Rogach
Rogach

Reputation: 27200

Why Unit is a supertype of anything else?

Here's an example:

$ scala
Welcome to Scala 2.11.8 (OpenJDK 64-Bit Server VM, Java 1.8.0_112).
Type in expressions for evaluation. Or try :help.

scala> val a: Unit = 1
<console>:11: warning: a pure expression does nothing in statement position; you may be omitting necessary parentheses
       val a: Unit = 1
                     ^
a: Unit = ()

In Scala documentation:

There is only one value of type Unit, ()

Why is Scala compiler silently coercing values to Unit?

A bit of context: I used Future[Unit] type to describe some procedure which does not return anything. And since Future[Unit] is now effectively a subtype of Unit, I got bit by some funny bugs (someFuture.map(a => Future(a)) silently skips calling the operation instead of giving compilation warning). What am I supposed to use as a type of operation that does not return any meaningful result?

Upvotes: 2

Views: 197

Answers (2)

Alexey Romanov
Alexey Romanov

Reputation: 170735

Unit is not a supertype of other types. What happens instead is called value discarding: when the expected type of an expression e is Unit, the compiler replaces it by {e; ()}. This is done to make some behavior more familiar. E.g.

val sb = new StringBuilder
val strings: List[String] = ...
for (str <- strings) { sb.append(str) }

By analogy with for loops in other languages, we would expect it to compile. But without value discarding it wouldn't: this is equivalent to strings.foreach(str => sb.append(str)), the type of str => sb.append(str) is String => StringBuilder (because all append methods on StringBuilder return the builder itself) and foreach on List[String] takes String => Unit.

You can add -Ywarn-value-discard compiler option to warn you when it happens (and write for (sb <- sbOpt) { sb.append("a"); () } explicitly).
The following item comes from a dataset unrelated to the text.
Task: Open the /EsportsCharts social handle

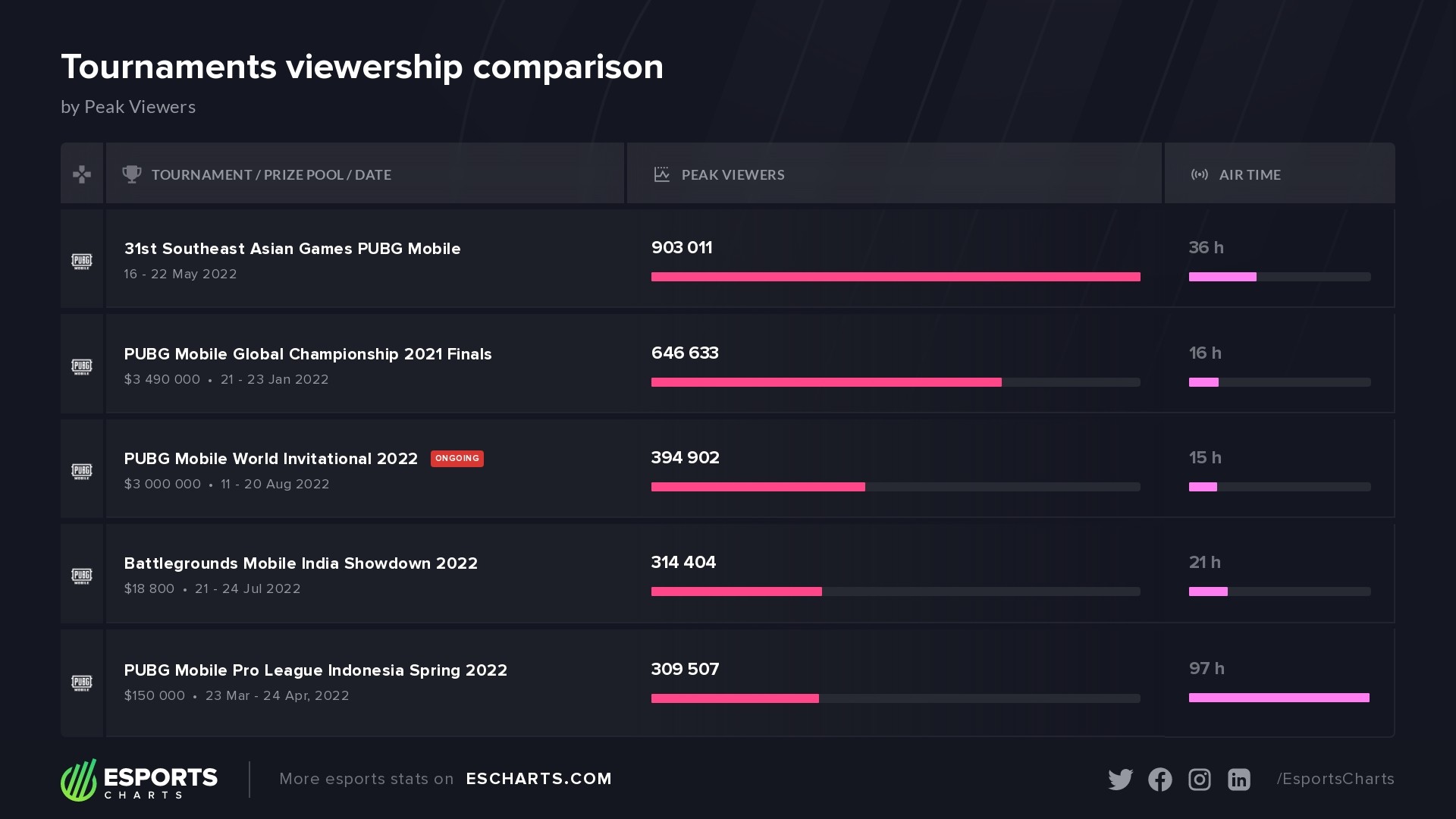Action: 1335,779
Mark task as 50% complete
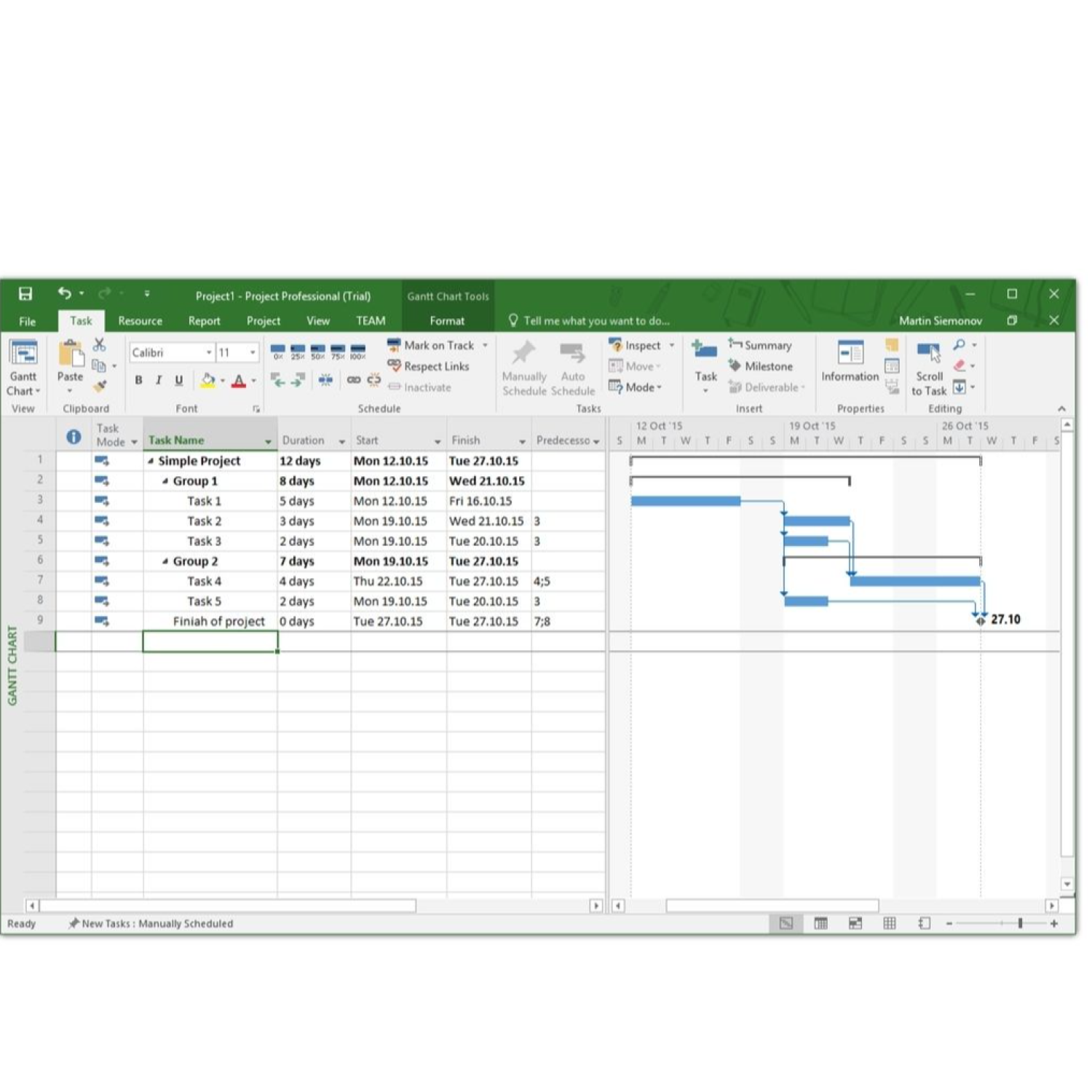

Or you can actually go with a trick of defining your own Unit (possibly changing the name to avoid confusion for anyone reading your code):

 object Unit 
 type Unit = Unit.type 

 implicit def unit2scalaunit(a: Unit): scala.Unit = () 
 implicit def scalaunit2unit(a: scala.Unit): Unit = Unit 

This should avoid running into the problem with Future you describe.

Upvotes: 5

Alec
Alec

Reputation: 32309

Unit is not a supertype of everything! Scala actually has a pretty wide variety of conversions that happen automatically and this is one of them. From section 6.26.1 Value Conversions of the Scala language spec, one of the conversions is

Value Discarding

If e has some value type and the expected type is Unit, e is converted to the expected type by embedding it in the term { e; () }.

So when you write something like val a: Unit = 1, it gets processed into val a: Unit = { 1; () }, which is quite different. The warning is actually very helpful here - it is warning you that you probably did something wrong: the expression you are trying to put into statement position is pure (has no side-effects), so executing it has no effect (except possibly to cause the program to diverge) on the final output.